==== GIVEN ENTRIES ====

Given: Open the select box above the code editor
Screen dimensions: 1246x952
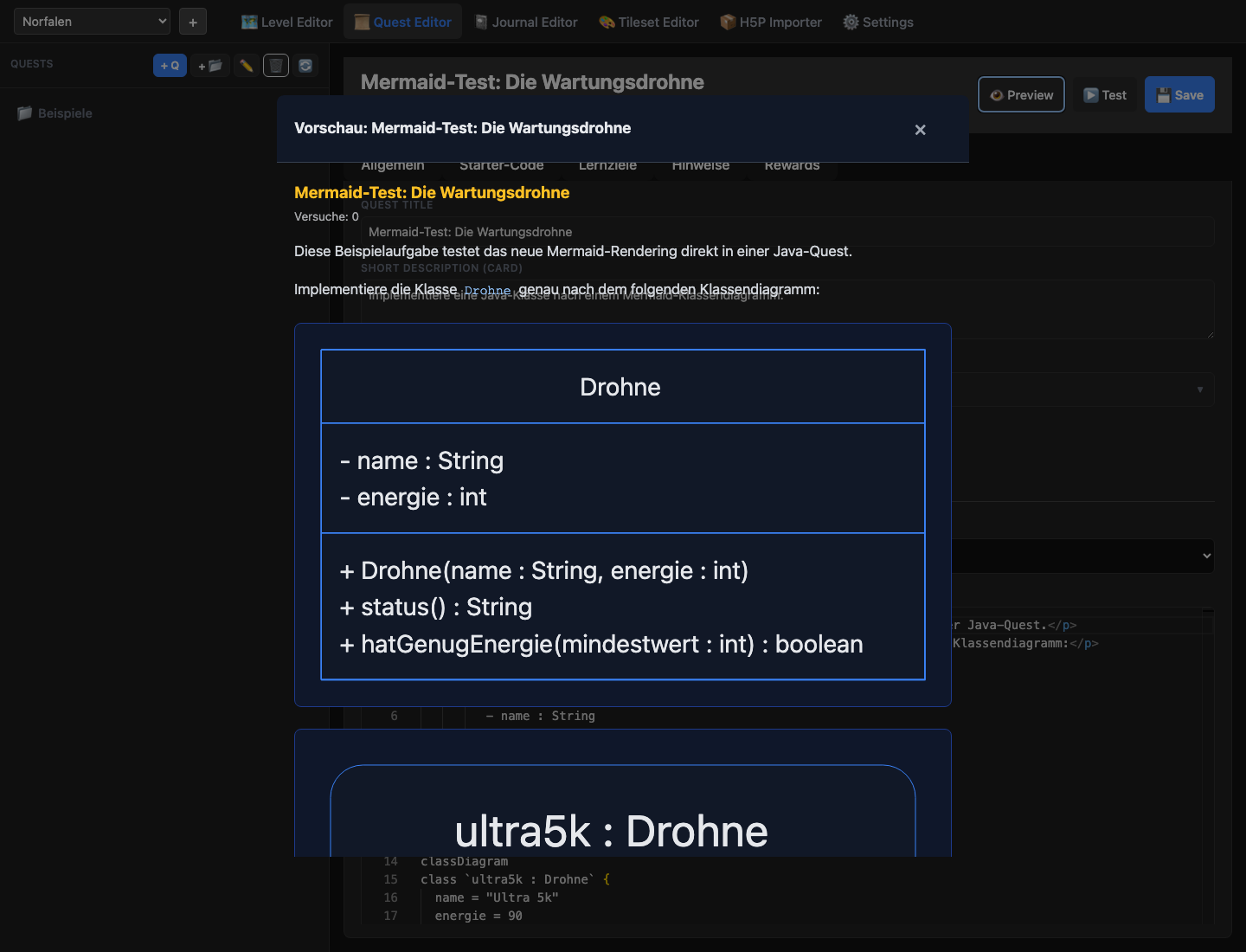Looking at the screenshot, I should tap(1206, 556).
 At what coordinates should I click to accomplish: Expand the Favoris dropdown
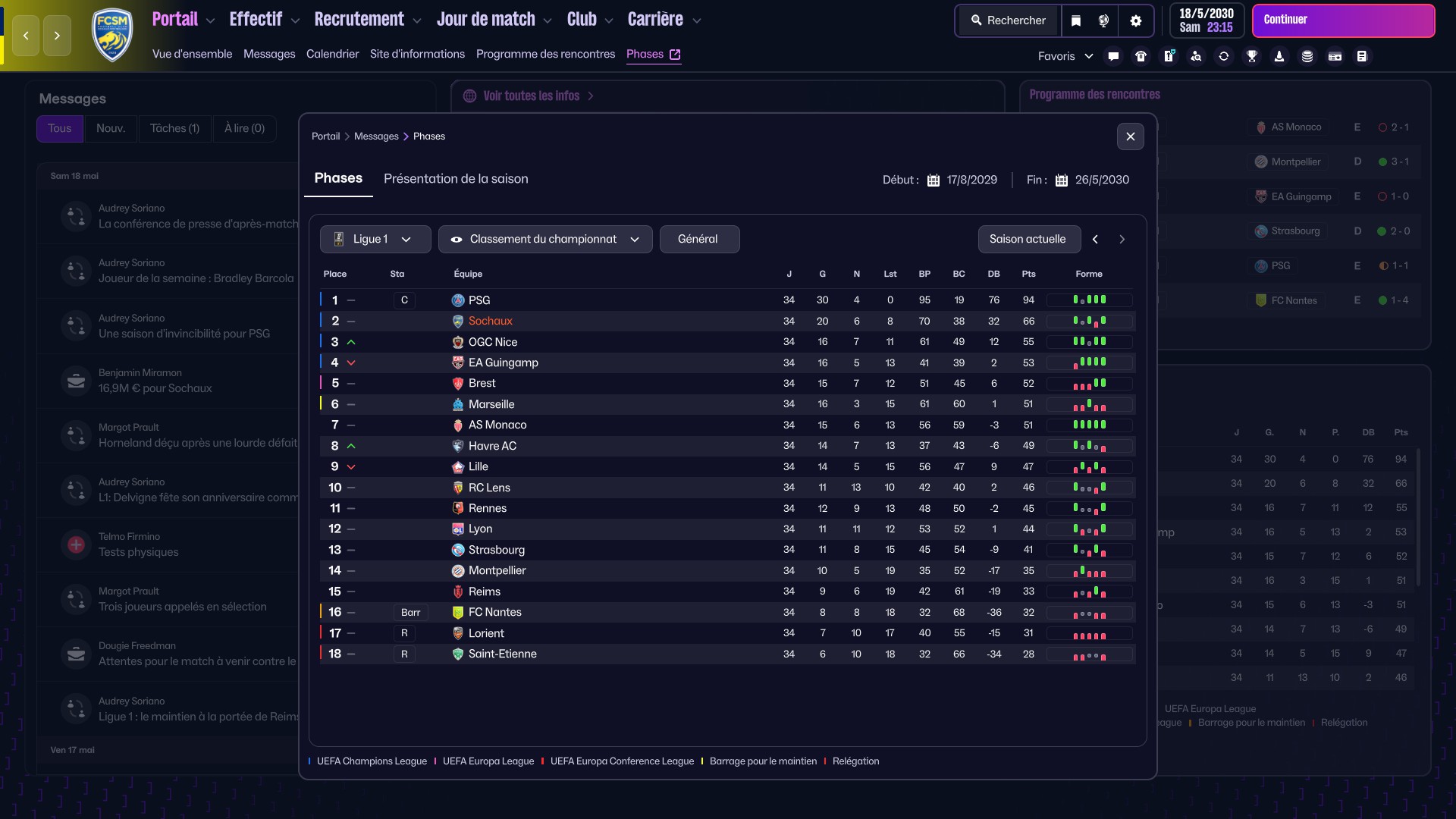(x=1065, y=56)
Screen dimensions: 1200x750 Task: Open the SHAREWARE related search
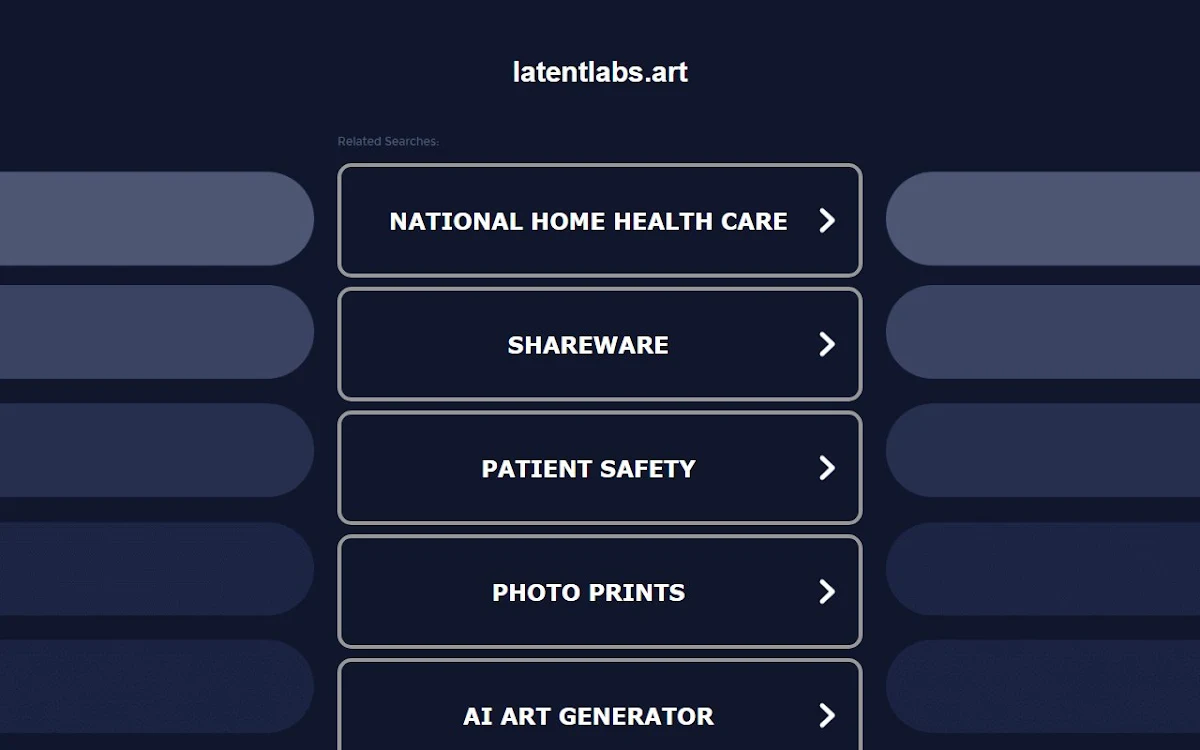pos(600,344)
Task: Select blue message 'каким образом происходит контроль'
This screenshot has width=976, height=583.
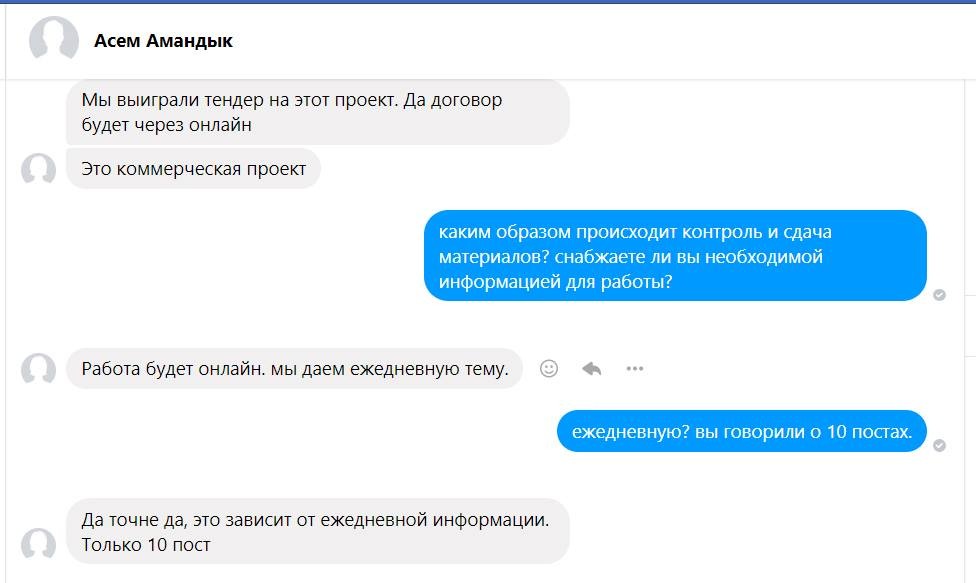Action: click(675, 256)
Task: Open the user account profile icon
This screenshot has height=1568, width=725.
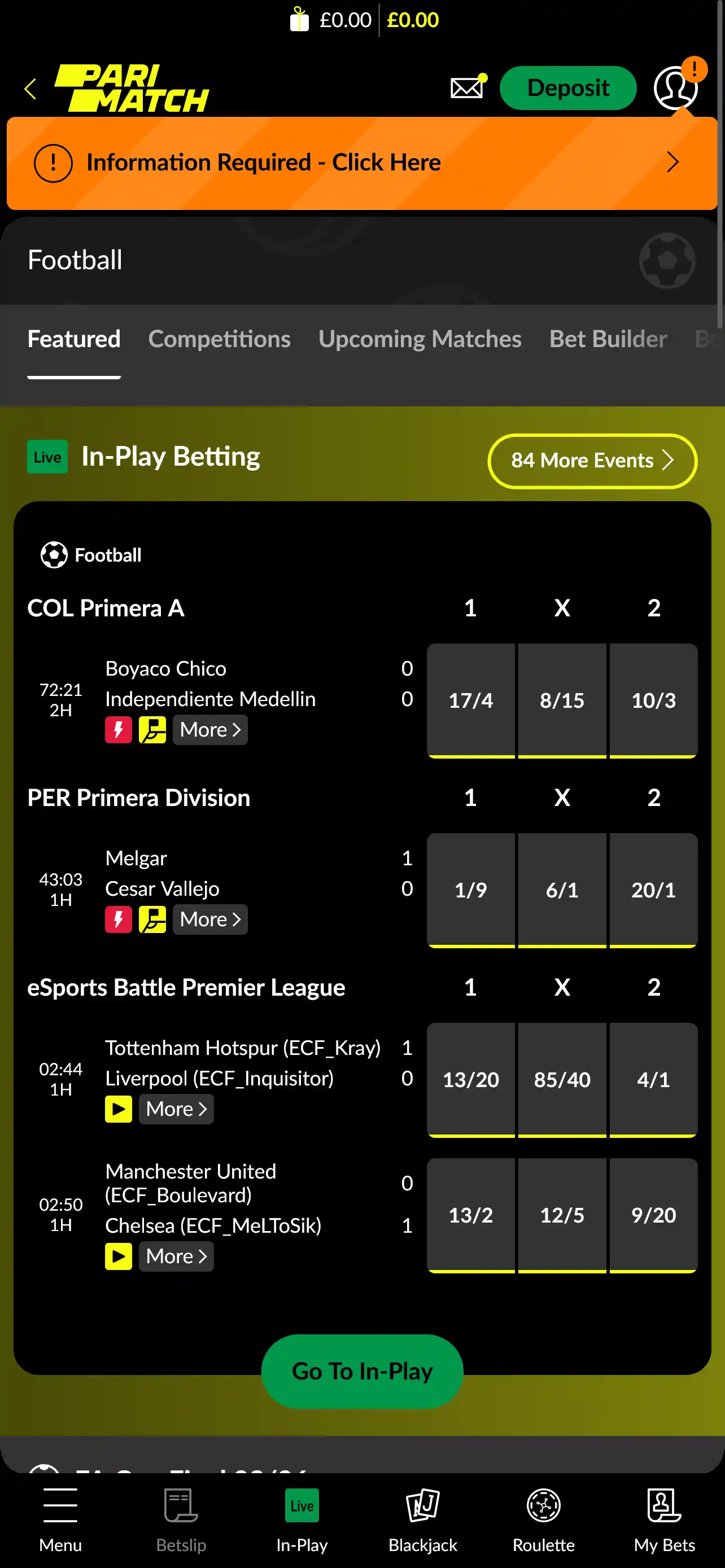Action: (x=675, y=87)
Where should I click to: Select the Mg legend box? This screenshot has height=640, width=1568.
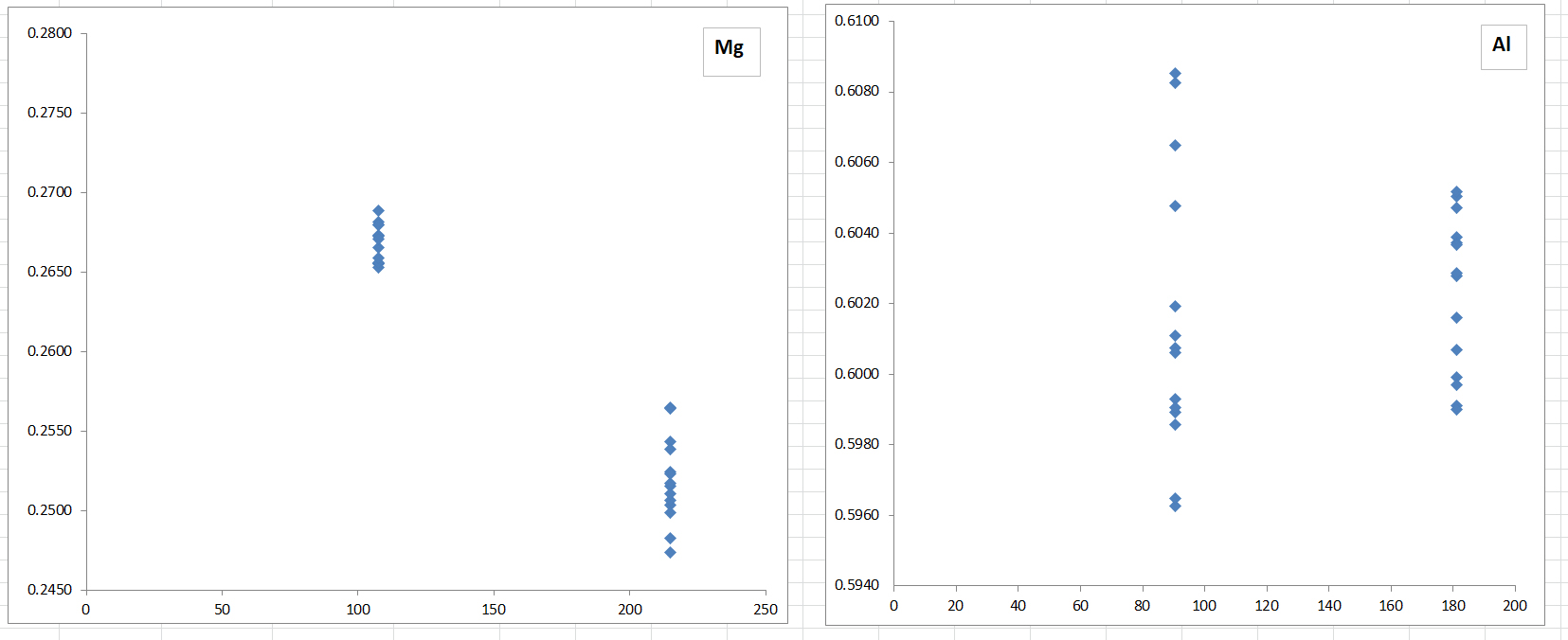pos(730,51)
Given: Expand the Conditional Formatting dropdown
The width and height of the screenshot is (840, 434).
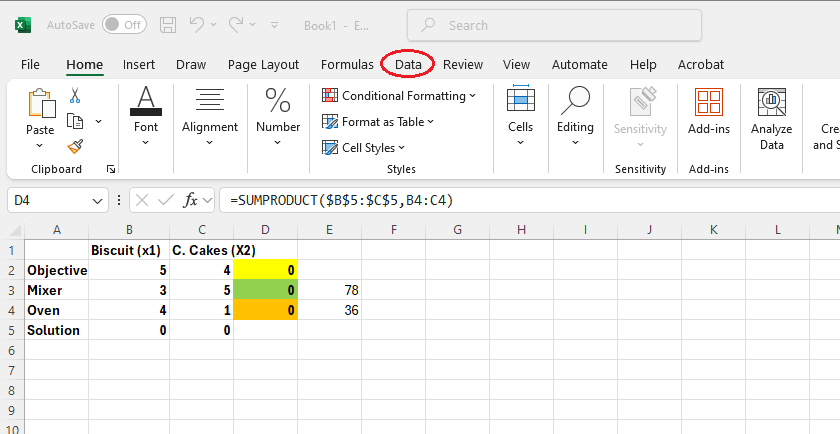Looking at the screenshot, I should [x=399, y=96].
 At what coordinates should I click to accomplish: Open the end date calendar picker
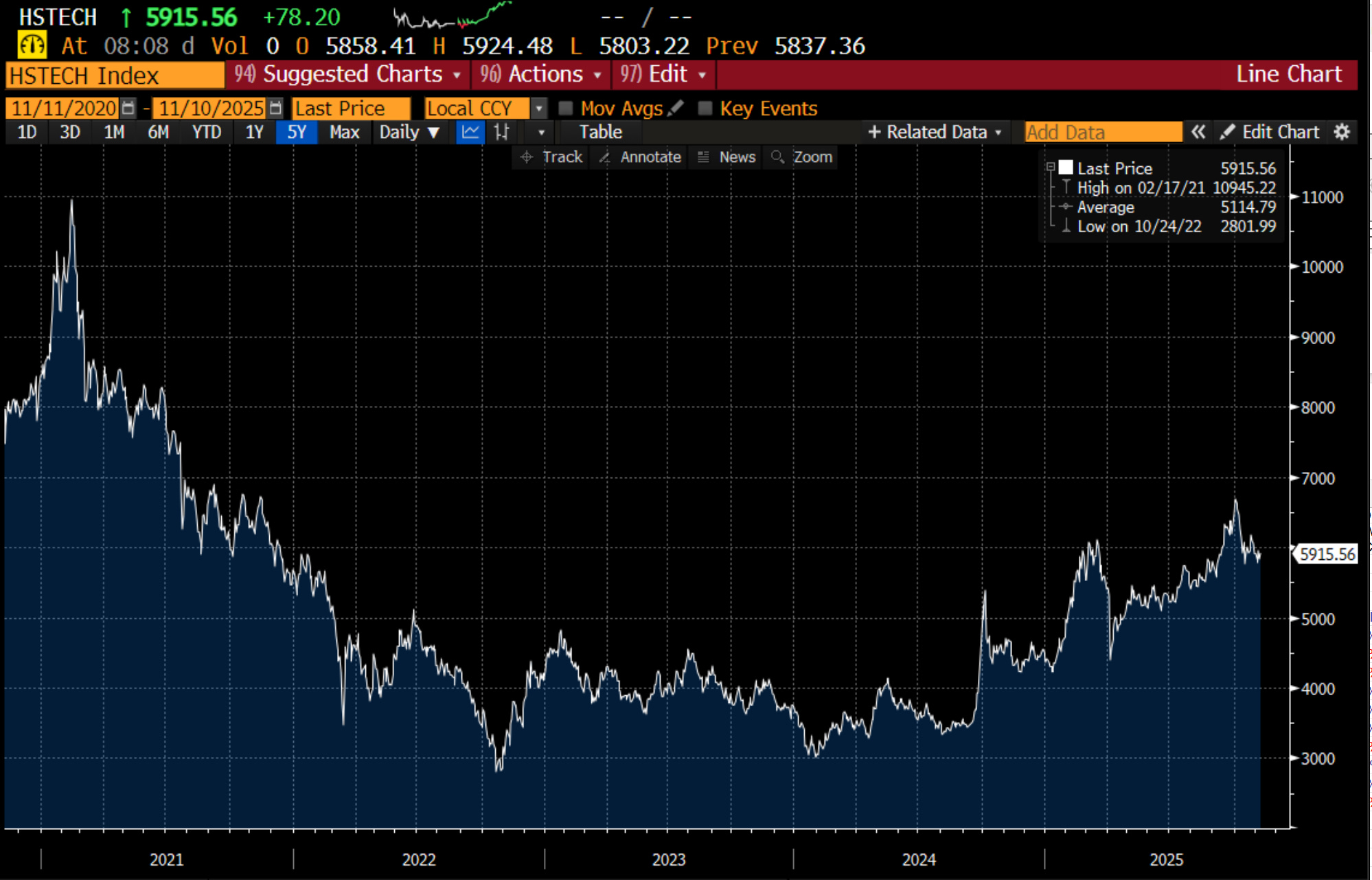pos(275,108)
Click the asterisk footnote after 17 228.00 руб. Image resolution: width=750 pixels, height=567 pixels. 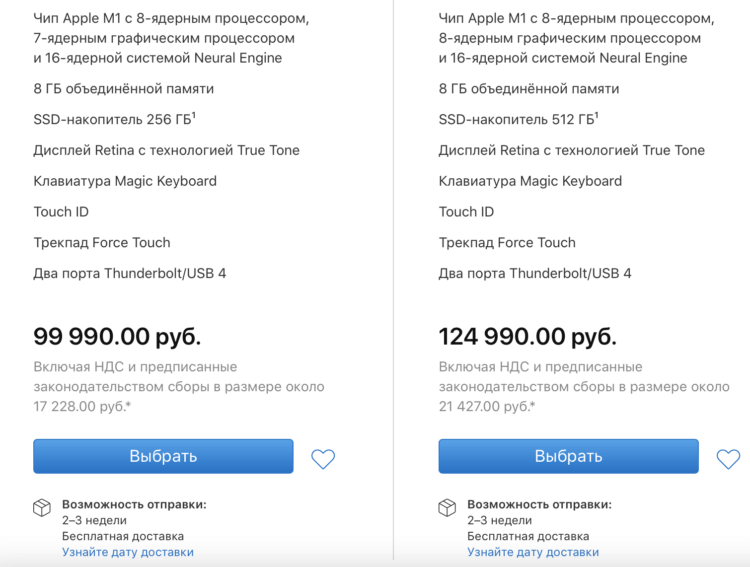point(128,405)
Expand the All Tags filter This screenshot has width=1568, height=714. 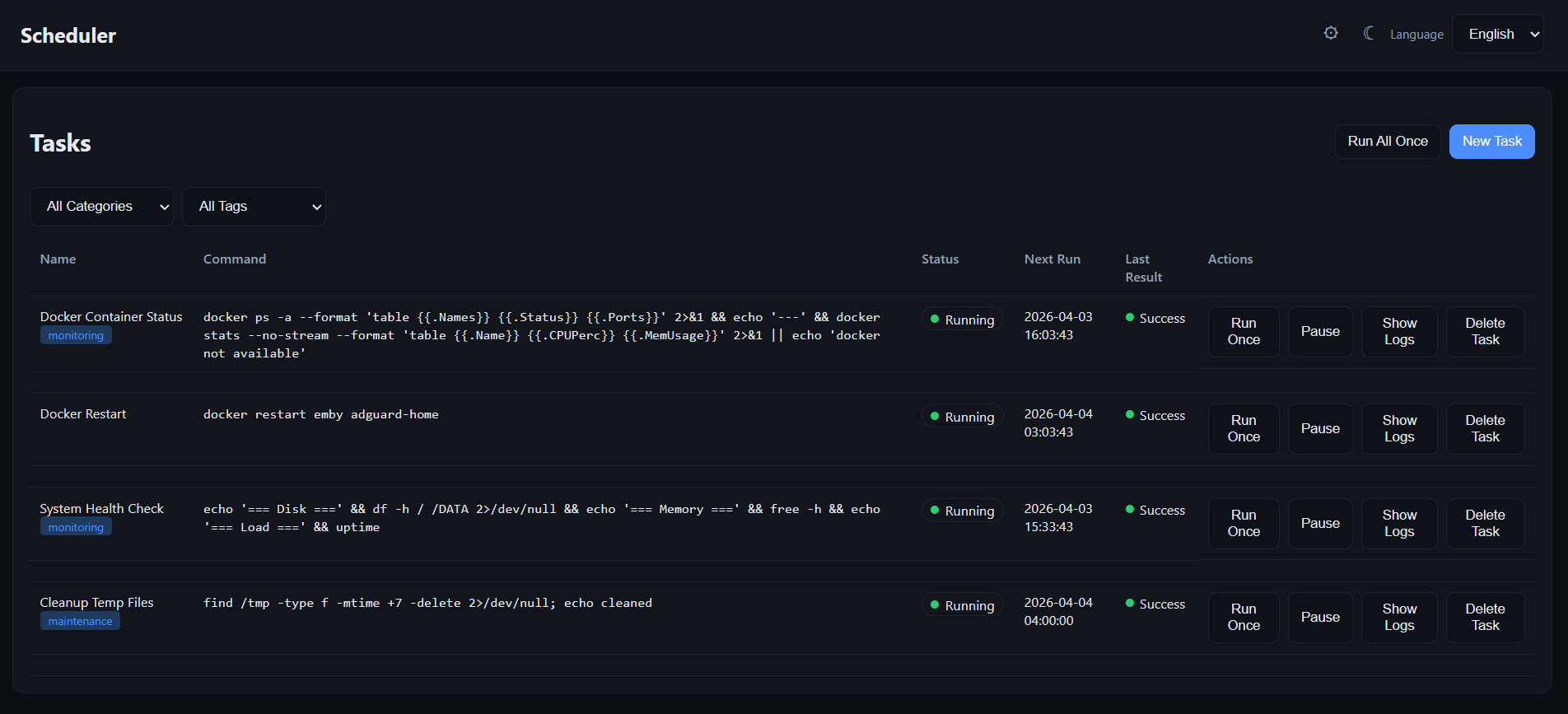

====

* _WHAT THE TASK REQUIRES_: Please update the listing from the line containing "Task: Select blue" through the line containing "pos(730,51)" by replacing "screenshot" with "image", changing nothing else and leaving out the pictures.

* _PROBLEM SOLUTION_:
Task: Select blue message 'каким образом происходит контроль'
This image has width=976, height=583.
Action: click(675, 256)
Task: Open the user account profile icon
This image has height=1568, width=725.
Action: (x=675, y=87)
Where should I click to: Select the Mg legend box? This image has height=640, width=1568.
pos(730,51)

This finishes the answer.